Lo que hará: Imprima completo y sin alteración alguna el extracto del documento sobre el poder mediático.

Cuando nos cansemos de los culos insistirán con las tetas. Cuando nos cansemos de las tetas insistirán con los culos. Cuando nos cansemos de los culos y las tetas atacarán con los penes. Harán grandes concursos mediáticos. “Si la tiene larga, ¡venga y gánese un cero kilómetro!” Los jurados serán femeninos. También las encargadas de medir los miembros viriles de los concursantes. Cuando nos cansemos de los culos, las tetas y los penes enviarán sus soldados, previo acuerdo con el poder mediático monopólico de cada país. Arrojarán sus misiles. (Acabamos de hacer un festival de cine en Iguazú, bajo el ímpetu y el vértigo de Juan Palomino, para frenar el proyecto de Kathryn Bigelow, que busca demostrar que el terrorismo tiene un gran emplazamiento en esa zona.) Nos quieren idiotas, sumisos, manipulables o muertos. Nosotros amamos la vida, el arte, el amor, la libertad. Ellos no. Sólo aman el poder. Y destruirán el planeta con tal de no perderlo.

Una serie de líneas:

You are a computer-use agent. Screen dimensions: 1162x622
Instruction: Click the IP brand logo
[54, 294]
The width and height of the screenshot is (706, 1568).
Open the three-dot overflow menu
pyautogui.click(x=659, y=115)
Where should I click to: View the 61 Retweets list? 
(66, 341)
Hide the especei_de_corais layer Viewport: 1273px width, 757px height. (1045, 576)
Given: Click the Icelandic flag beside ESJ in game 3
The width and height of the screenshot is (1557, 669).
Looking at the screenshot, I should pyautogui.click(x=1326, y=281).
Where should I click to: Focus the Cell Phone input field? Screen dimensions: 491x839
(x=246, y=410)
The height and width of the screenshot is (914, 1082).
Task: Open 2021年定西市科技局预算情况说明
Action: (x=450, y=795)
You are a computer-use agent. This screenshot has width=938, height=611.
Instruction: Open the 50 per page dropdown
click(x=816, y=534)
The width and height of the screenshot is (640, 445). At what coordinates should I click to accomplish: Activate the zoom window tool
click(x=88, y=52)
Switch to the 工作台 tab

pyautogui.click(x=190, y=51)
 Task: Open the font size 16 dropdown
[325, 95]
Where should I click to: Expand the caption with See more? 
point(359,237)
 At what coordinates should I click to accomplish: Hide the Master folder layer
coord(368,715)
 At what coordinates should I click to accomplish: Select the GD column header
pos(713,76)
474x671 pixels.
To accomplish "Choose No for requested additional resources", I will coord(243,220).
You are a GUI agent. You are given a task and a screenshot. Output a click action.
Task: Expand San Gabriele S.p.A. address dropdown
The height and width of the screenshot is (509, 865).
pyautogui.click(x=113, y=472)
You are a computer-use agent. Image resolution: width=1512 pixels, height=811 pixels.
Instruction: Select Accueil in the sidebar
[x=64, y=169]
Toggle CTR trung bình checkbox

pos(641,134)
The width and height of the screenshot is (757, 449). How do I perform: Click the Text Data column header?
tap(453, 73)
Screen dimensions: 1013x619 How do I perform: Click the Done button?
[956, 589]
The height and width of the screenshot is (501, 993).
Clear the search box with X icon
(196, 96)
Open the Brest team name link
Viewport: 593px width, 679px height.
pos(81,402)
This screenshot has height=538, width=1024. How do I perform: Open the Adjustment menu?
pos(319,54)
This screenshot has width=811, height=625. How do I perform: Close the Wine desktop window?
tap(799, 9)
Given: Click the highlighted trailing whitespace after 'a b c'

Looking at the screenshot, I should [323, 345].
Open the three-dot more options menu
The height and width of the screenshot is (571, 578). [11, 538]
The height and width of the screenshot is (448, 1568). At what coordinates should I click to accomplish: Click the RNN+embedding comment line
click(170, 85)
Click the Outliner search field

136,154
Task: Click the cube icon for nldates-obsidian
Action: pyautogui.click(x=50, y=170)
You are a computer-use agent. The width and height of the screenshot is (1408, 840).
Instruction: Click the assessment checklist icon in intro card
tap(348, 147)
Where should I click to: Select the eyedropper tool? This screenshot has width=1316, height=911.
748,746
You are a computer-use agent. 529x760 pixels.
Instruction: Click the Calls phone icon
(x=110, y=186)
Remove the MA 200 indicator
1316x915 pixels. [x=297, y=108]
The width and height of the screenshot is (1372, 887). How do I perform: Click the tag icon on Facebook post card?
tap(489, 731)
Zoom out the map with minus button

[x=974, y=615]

Solución escrita:
Cuando nos cansemos de los culos insistirán con las tetas. Cuando nos cansemos de las tetas insistirán con los culos. Cuando nos cansemos de los culos y las tetas atacarán con los penes. Harán grandes concursos mediáticos. “Si la tiene larga, ¡venga y gánese un cero kilómetro!” Los jurados serán femeninos. También las encargadas de medir los miembros viriles de los concursantes. Cuando nos cansemos de los culos, las tetas y los penes enviarán sus soldados, previo acuerdo con el poder mediático monopólico de cada país. Arrojarán sus misiles. (Acabamos de hacer un festival de cine en Iguazú, bajo el ímpetu y el vértigo de Juan Palomino, para frenar el proyecto de Kathryn Bigelow, que busca demostrar que el terrorismo tiene un gran emplazamiento en esa zona.) Nos quieren idiotas, sumisos, manipulables o muertos. Nosotros amamos la vida, el arte, el amor, la libertad. Ellos no. Sólo aman el poder. Y destruirán el planeta con tal de no perderlo.